» **Action item**:
Look through the data and write out every line with the word "computer" in it.

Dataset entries
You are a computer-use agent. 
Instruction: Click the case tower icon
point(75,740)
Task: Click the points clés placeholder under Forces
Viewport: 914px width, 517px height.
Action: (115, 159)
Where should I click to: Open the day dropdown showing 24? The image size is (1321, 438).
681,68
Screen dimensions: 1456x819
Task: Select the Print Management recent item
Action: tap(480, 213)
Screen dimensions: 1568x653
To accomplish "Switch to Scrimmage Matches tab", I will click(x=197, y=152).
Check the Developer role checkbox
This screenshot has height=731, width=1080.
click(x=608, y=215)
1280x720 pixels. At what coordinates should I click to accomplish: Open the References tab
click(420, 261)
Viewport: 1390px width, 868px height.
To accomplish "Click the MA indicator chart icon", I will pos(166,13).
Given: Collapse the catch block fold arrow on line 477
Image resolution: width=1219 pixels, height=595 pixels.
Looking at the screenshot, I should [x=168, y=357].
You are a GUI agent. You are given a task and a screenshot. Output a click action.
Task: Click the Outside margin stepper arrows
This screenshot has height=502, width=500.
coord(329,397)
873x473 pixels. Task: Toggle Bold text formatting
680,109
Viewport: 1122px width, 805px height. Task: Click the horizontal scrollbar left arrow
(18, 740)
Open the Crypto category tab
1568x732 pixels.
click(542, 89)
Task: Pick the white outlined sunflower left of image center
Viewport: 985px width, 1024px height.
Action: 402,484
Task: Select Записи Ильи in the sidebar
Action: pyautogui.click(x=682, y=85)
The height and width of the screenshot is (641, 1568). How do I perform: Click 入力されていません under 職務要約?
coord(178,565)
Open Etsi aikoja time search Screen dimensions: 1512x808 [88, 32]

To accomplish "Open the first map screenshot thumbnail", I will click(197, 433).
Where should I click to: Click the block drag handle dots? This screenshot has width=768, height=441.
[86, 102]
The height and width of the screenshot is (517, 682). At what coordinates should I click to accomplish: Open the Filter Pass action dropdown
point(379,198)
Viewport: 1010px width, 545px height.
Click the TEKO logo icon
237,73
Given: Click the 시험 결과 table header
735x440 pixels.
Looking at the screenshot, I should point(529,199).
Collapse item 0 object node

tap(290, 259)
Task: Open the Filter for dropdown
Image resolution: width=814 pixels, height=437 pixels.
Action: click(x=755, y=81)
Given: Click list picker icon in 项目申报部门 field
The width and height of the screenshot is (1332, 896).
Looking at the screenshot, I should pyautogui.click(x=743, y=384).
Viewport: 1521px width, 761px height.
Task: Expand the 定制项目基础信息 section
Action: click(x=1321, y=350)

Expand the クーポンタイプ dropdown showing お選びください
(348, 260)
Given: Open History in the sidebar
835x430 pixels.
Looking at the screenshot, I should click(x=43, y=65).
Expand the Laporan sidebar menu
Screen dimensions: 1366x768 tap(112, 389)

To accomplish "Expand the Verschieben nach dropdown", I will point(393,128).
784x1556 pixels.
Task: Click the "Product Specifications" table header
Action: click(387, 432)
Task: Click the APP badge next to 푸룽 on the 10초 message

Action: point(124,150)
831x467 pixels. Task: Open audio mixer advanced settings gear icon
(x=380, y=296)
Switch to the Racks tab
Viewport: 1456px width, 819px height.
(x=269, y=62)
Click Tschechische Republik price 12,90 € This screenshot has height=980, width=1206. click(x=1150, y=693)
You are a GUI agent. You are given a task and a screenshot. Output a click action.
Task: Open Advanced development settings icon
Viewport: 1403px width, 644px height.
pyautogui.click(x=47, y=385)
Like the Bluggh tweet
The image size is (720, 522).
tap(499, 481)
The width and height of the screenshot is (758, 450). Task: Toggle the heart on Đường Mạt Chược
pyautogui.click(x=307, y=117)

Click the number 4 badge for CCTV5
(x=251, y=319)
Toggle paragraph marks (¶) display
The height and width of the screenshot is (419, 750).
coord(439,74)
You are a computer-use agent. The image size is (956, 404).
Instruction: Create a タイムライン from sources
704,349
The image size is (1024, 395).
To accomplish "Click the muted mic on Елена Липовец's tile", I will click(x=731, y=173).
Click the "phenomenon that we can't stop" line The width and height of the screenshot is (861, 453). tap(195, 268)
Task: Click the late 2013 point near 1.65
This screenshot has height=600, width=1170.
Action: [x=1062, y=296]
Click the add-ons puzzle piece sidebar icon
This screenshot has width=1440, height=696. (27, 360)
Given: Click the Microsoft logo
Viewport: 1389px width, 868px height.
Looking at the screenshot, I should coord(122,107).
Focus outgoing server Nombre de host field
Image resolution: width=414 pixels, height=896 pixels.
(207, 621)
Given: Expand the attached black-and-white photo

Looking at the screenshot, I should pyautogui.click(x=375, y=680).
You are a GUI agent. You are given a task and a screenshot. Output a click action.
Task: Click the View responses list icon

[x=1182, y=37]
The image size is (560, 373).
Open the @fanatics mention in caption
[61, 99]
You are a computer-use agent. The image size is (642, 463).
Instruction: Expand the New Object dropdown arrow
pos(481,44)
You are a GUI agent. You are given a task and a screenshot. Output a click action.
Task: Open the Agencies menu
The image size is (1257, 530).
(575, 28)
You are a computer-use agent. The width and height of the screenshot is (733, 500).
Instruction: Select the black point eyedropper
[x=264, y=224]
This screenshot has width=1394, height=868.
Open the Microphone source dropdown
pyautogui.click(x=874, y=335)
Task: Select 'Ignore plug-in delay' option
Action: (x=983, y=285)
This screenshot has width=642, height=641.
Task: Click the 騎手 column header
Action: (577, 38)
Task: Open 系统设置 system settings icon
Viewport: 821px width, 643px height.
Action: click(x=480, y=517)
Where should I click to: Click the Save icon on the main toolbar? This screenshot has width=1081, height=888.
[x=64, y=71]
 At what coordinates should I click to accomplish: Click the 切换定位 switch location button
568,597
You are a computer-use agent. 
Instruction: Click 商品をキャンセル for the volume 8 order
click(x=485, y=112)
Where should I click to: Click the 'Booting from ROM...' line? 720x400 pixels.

» **Finished task**:
You are a computer-use agent. 
You are a computer-use agent. The image size is (956, 404).
You are a computer-use agent. The image size is (642, 463).
You are a computer-use agent. The width and height of the screenshot is (733, 500).
You are a computer-use agent. 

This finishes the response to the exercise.